# Realtek AC'97 produces no sound



## r!chmond (Jul 9, 2006)

Running Windows XP Home, SP2 (with one system restore--may be pertinent), the laptop produces no sound at all. Drivers have been updated, rolled back, reinstalled. The configuration in the Device Manager indicates that the device is working correctly; none of the controls are muted anywhere; Realtek AC'97 is th default where relevant. I really, REALLY don't want to reinstall the system for the second time in three months) nor will I submit the machine to a costly and unnecessary repair (Toshiba's advice). The problem is the software. One other wrinkle: I can't uninstall QuickTime for some reason--any conflict there?

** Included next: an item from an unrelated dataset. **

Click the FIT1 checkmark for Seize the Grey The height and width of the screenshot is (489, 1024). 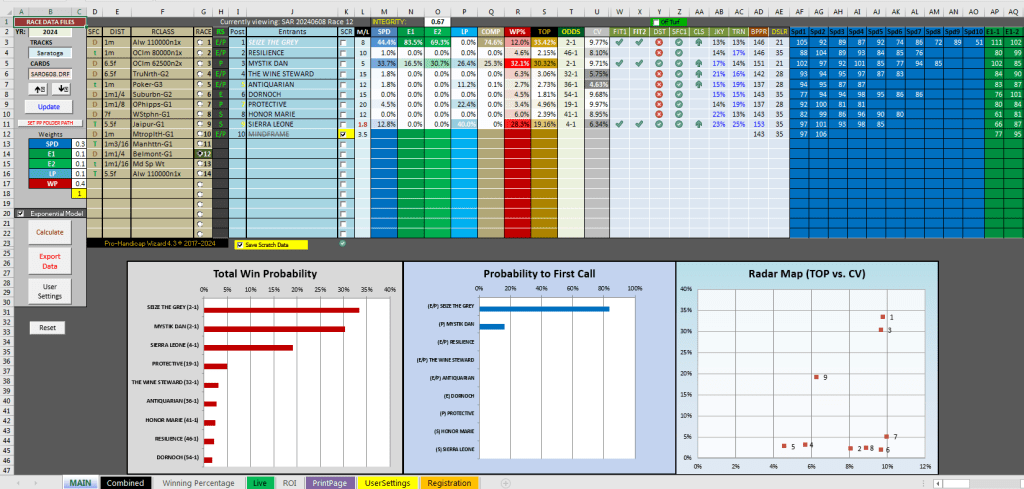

Any ideas? I'm lost and perplexed.


----------



## MysticEyes (Mar 30, 2002)

Do you have any player software that responds to sound in a visual manner? Does it look like the music is playing?


----------



## r!chmond (Jul 9, 2006)

There is nothing to indicate a sound level but the CD player display shows that progress is being made through the track.

-j


----------



## LittleGhoti (Jan 13, 2004)

Check this thread:
http://forum.pcmech.com/showthread.php?t=161746


----------



## MysticEyes (Mar 30, 2002)

LittleGhoti said:


> Check this thread:
> http://forum.pcmech.com/showthread.php?t=161746


Interesting.....


----------



## r!chmond (Jul 9, 2006)

That was certainly a very helpful and thorough post, unfortunately it did not help because my devices are reported enabled and working properly and also there is no repetition of the entries to the drivers in the registry. Hmm.


----------



## SlackAli (May 17, 2005)

I had a problem with Realtek after a OS reinstall on my laptop. Are there any exclamation marks against any of the bus entries in Device Manager? I saw one, opened properties and reinstalled required driver from XP disc, then reinstalled Realtek drivers. Probably not your problem but no other ideas.

I ditched onboard sound in the end and went to a usb Soundblaster.


----------



## r!chmond (Jul 9, 2006)

No queries or exclamation marks by the bus drivers in the Device Manager. I'm thinking I may have to go external USB myself--Ireally don't want to lose several days installing the software and losing up rime for work.

-john


----------